Task brief. Offset every coordinate in the answers by 29 and write out the records again in full, starting with the line that contains "string on line 21" and going on through the line that contains "point(393,420)".

Material for this task.
******
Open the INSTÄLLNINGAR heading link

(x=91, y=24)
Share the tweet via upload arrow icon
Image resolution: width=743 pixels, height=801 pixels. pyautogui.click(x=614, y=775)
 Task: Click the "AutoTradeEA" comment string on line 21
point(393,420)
******
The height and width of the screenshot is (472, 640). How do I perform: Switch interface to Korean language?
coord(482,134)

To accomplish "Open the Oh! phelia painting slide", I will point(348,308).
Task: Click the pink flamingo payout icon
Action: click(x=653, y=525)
******
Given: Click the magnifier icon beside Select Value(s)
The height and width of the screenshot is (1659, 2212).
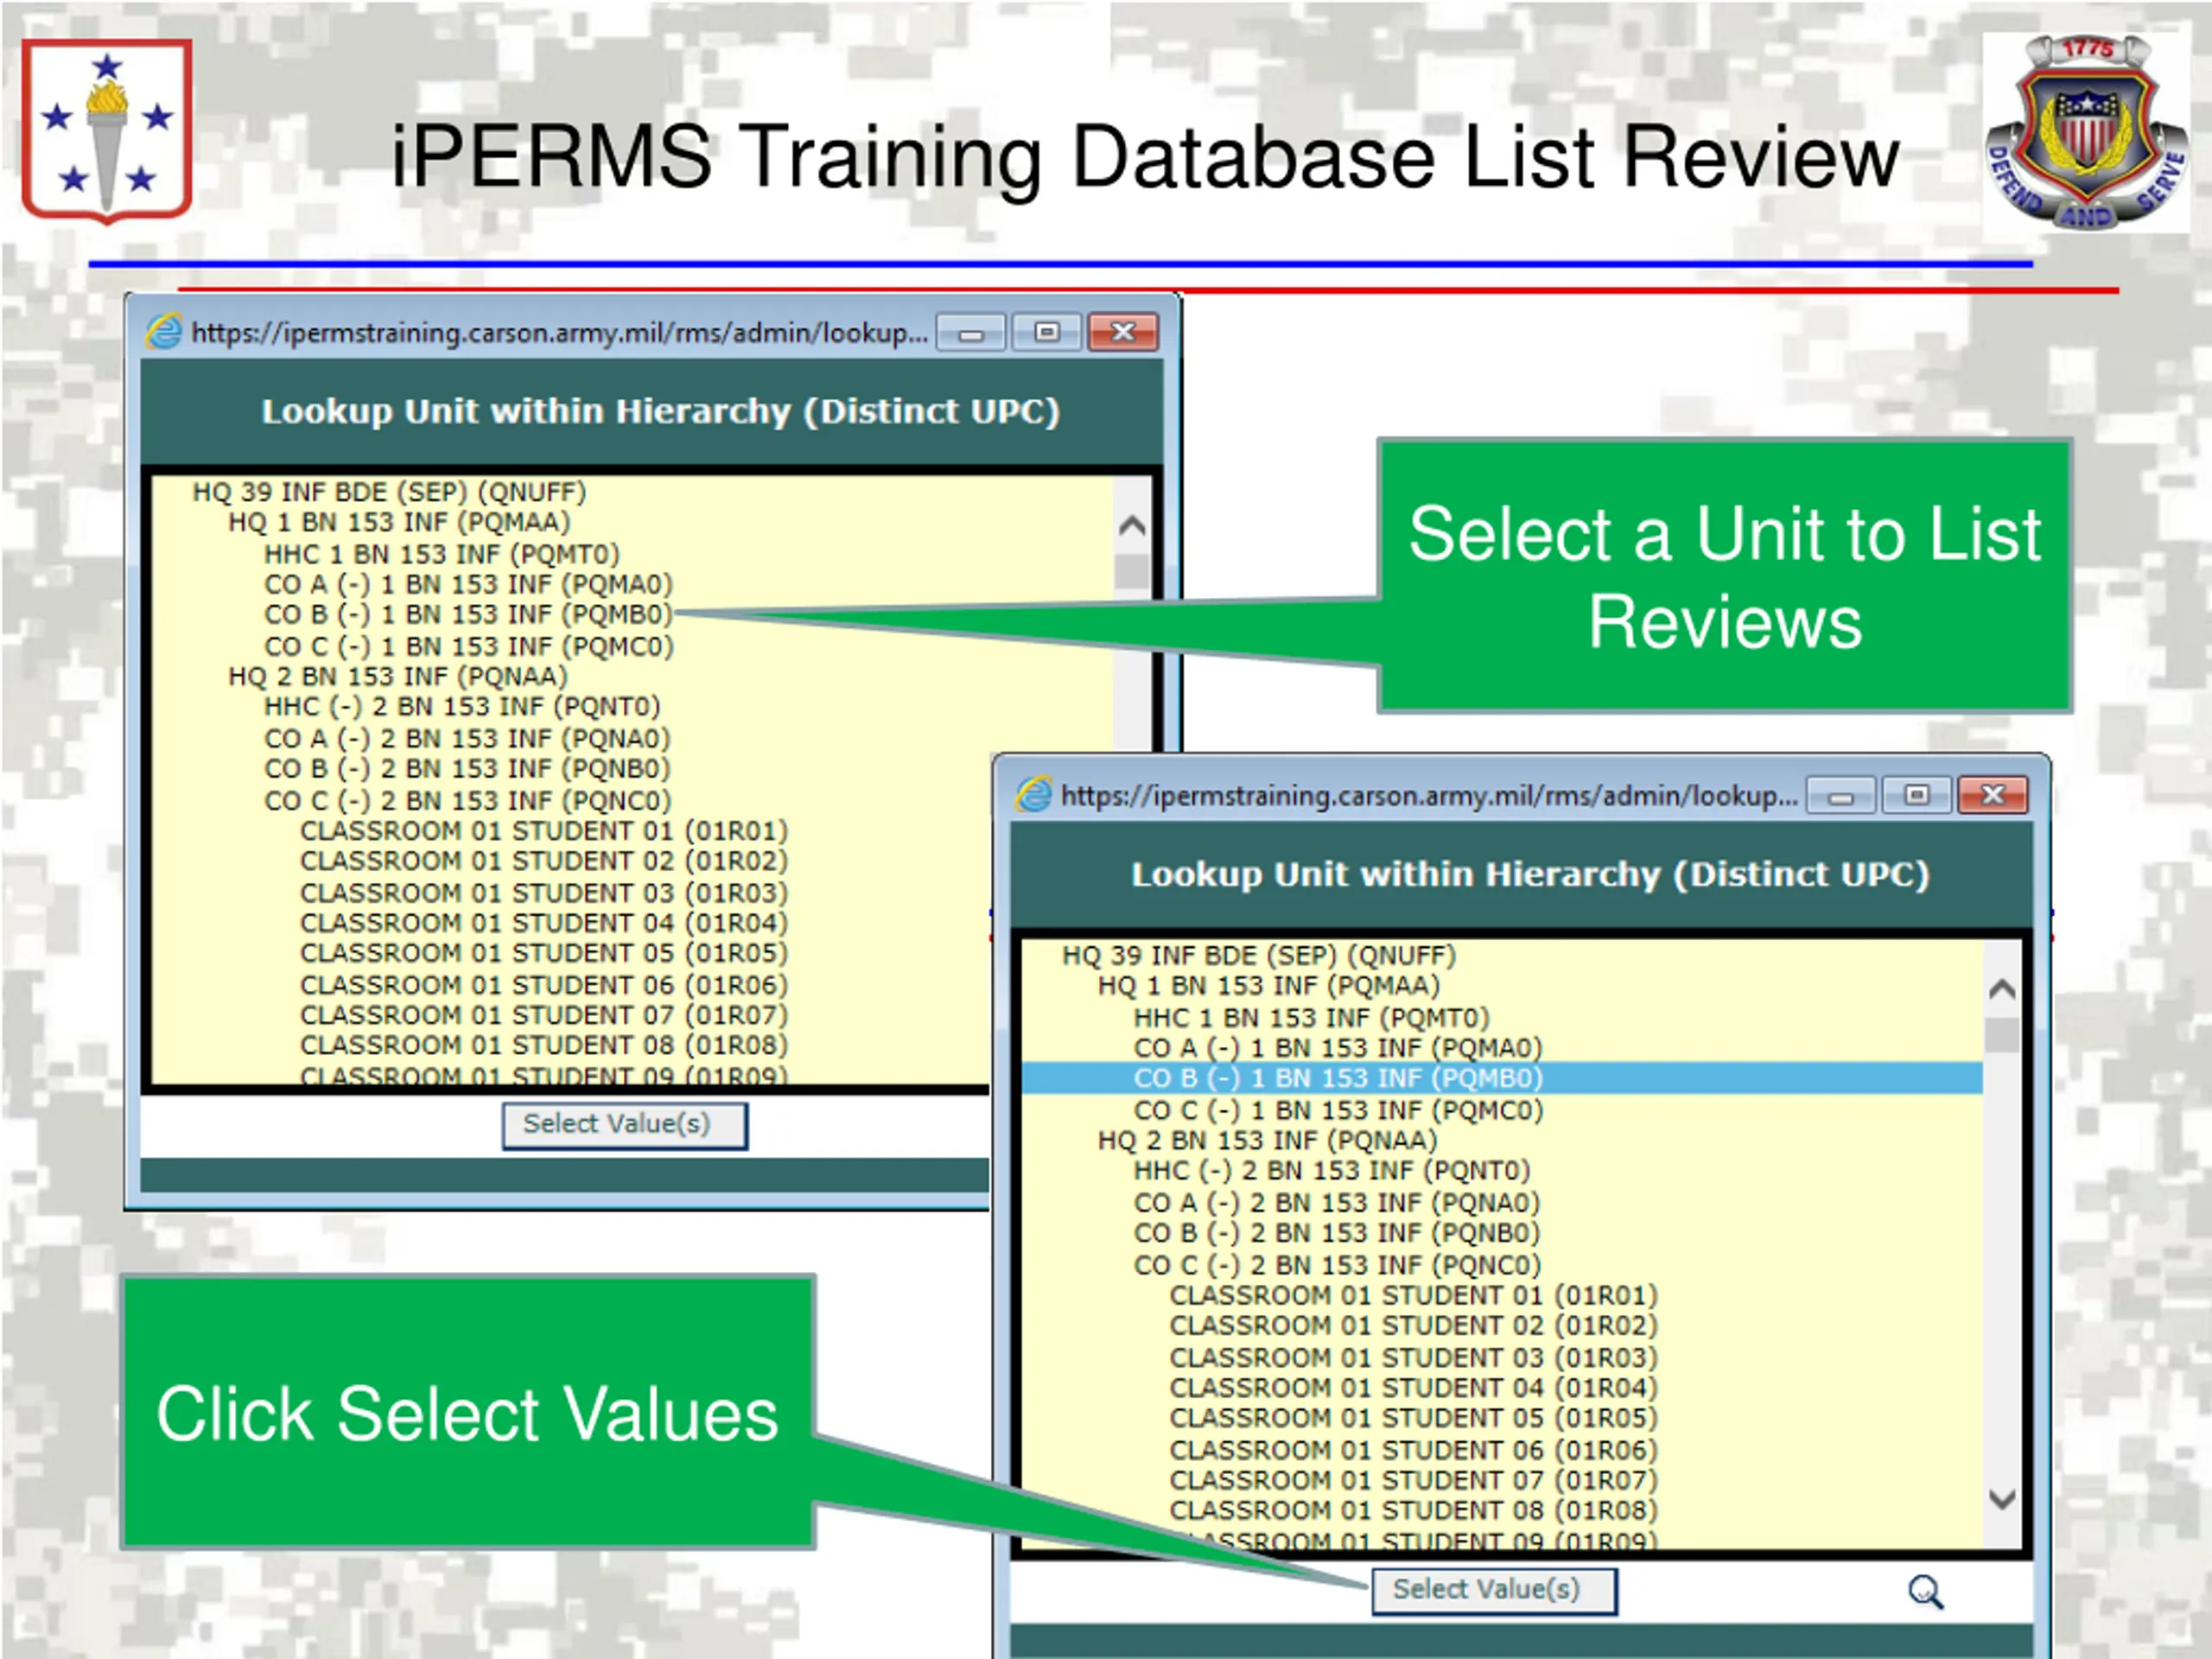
******
Reply to the task.
 Task: Click the "AutoTradeEA" comment string on line 21
point(422,449)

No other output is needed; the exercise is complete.